We’ve had requests to revise the academic conflict pattern also. The particular complaint comes from those who want to compete in Literary Criticism and Spelling and Vocabulary, which currently conflict. We could move one or the other to the third strand, but it would then conflict with Prose and Poetry. I haven’t heard a lot of support for that idea. We could move one or the other to the fourth strand, but that means judging would end around midnight.

The conflict pattern is a giant Rubik’s cube. You can’t move one contest without impacting two or three others. Until there’s a consensus for change, it’ll most likely remain as is.

Calculator lists

The list of approved calculators for Math, Science and Accounting are also hopelessly outdated. Radio Shack doesn’t even make calculators any more, ex-cept for the basic 4-function, $6.99 ones. Most of the calculators on the list are commercially unavailable except as collector’s items on e-Bay.

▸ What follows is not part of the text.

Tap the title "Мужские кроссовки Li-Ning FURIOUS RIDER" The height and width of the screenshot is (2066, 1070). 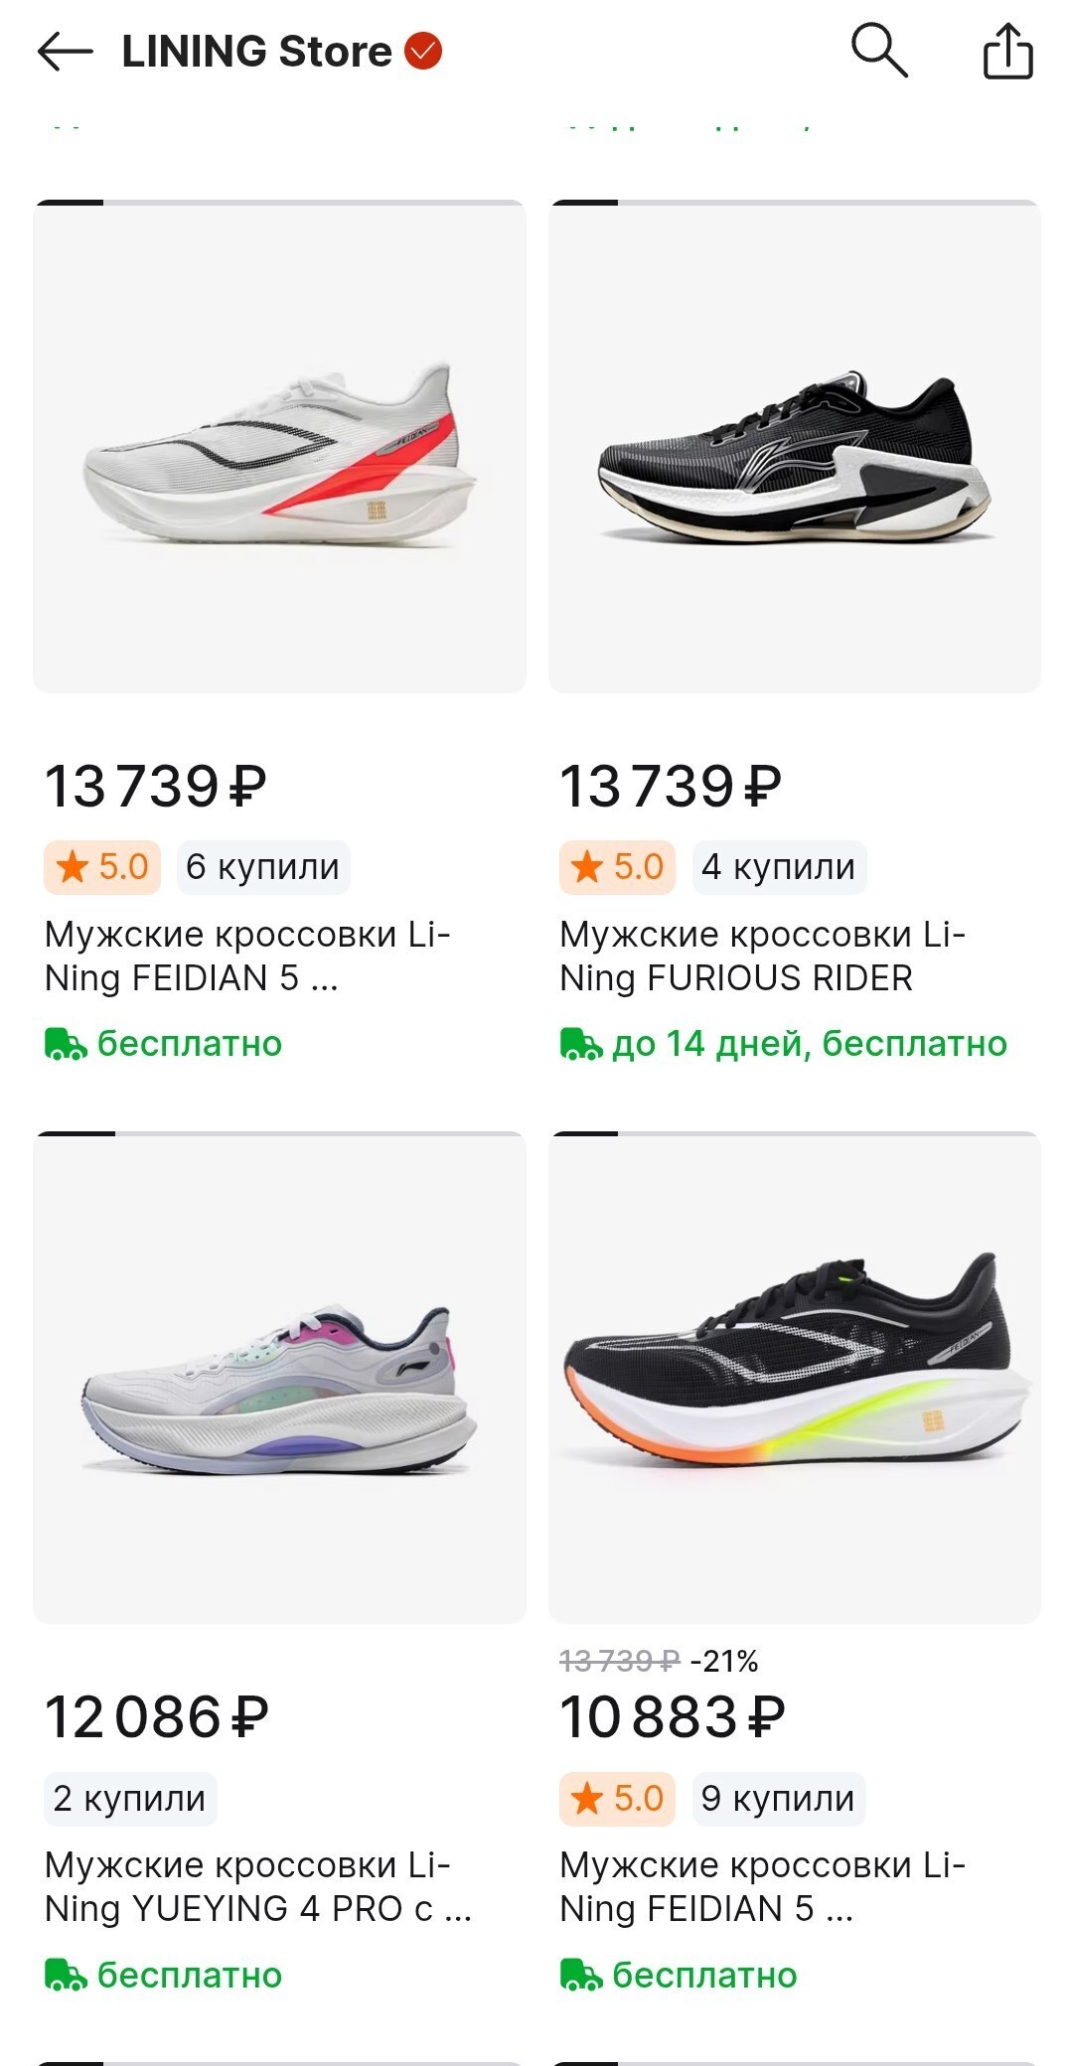point(761,956)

This past year, calculator applications director Dr. David Bourell met with an advisory committee to revise and update the contest. David and his commit-tee tried to minimize the emphasis on any particular brand of calculator.

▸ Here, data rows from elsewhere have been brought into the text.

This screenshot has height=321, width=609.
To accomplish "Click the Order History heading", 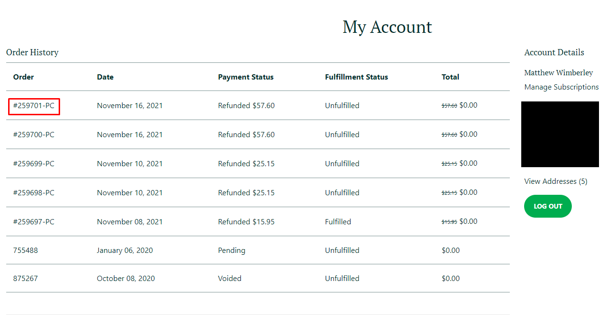I will (x=32, y=52).
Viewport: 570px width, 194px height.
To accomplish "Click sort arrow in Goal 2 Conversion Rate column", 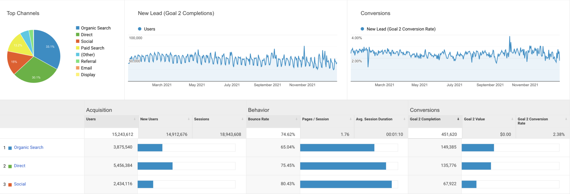I will [x=566, y=119].
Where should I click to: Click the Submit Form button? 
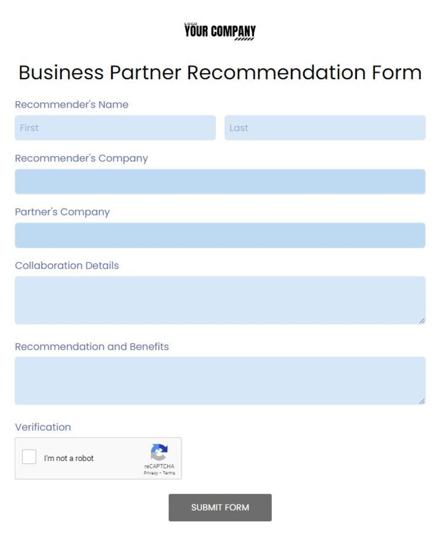[221, 507]
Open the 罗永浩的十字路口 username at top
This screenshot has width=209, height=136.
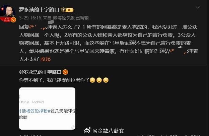[39, 10]
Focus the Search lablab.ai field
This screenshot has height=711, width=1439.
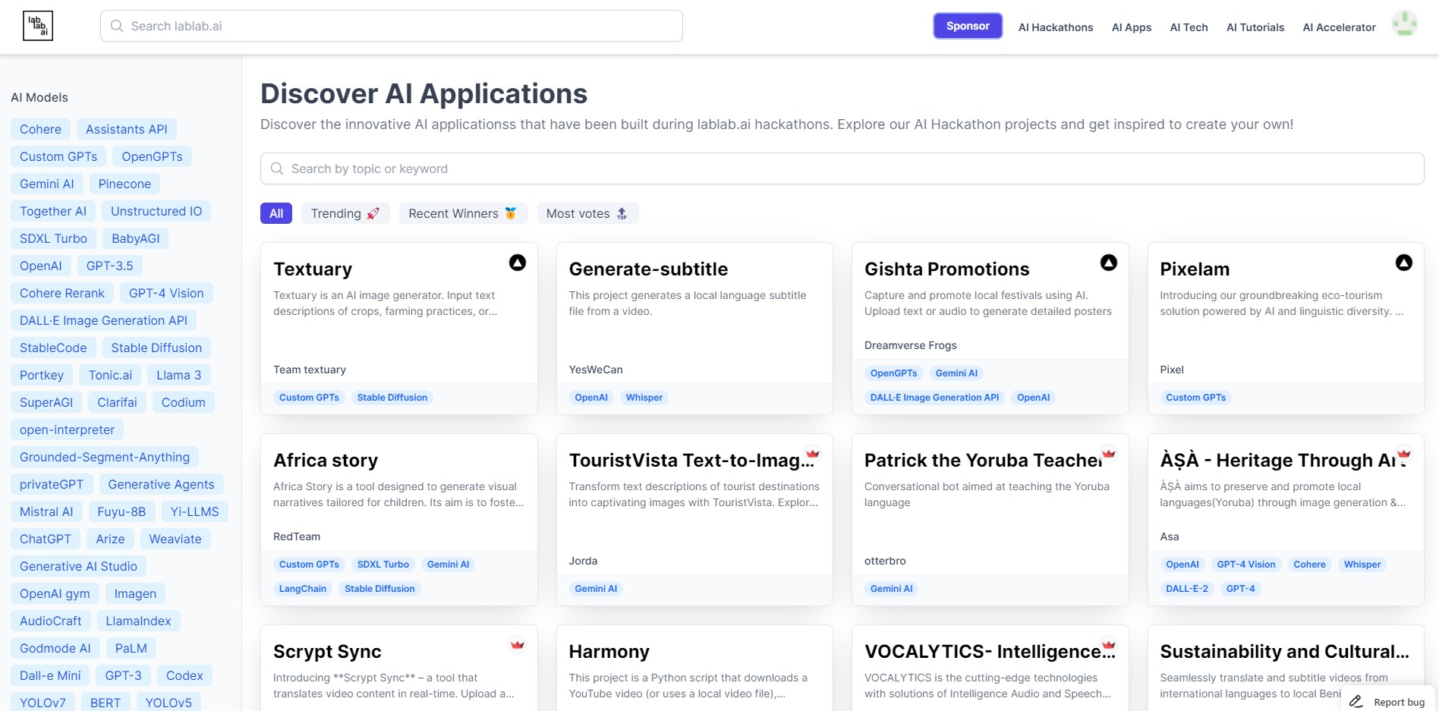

"The goal is for contest success to be as independent as possible of the specific brand of calculator used," he stated.

The revised format of the Calculator Applications contest will be inaugurated at the 2005 spring meet. Similar changes in the Mathematics and Science contests are inevitable. Before we know it, handheld computers will flood the market, making calculators obsolete. Mike Lorion, head of Palm’s educational sales, told The Dallas Morning News, "It’s a matter of how many devices a student can really have. You can’t use a graphing calculator in English class. You can adapt the calculator, but you’re not going to read War and Peace on it. You can on a Palm."

I realize that opinion is mixed and emotional. At last year’s State Meet, Larry White asked how many coaches and participants wanted to change the list? About a third of the hands went up. How many wanted to keep the list without change? About a third of the hands went up. How many wanted to scrap the list and make math strictly a mental contest. About a third of the hands went up.

It doesn’t take a math major to realize that change will be difficult and contentious. But it’s necessary, and it’s long overdue.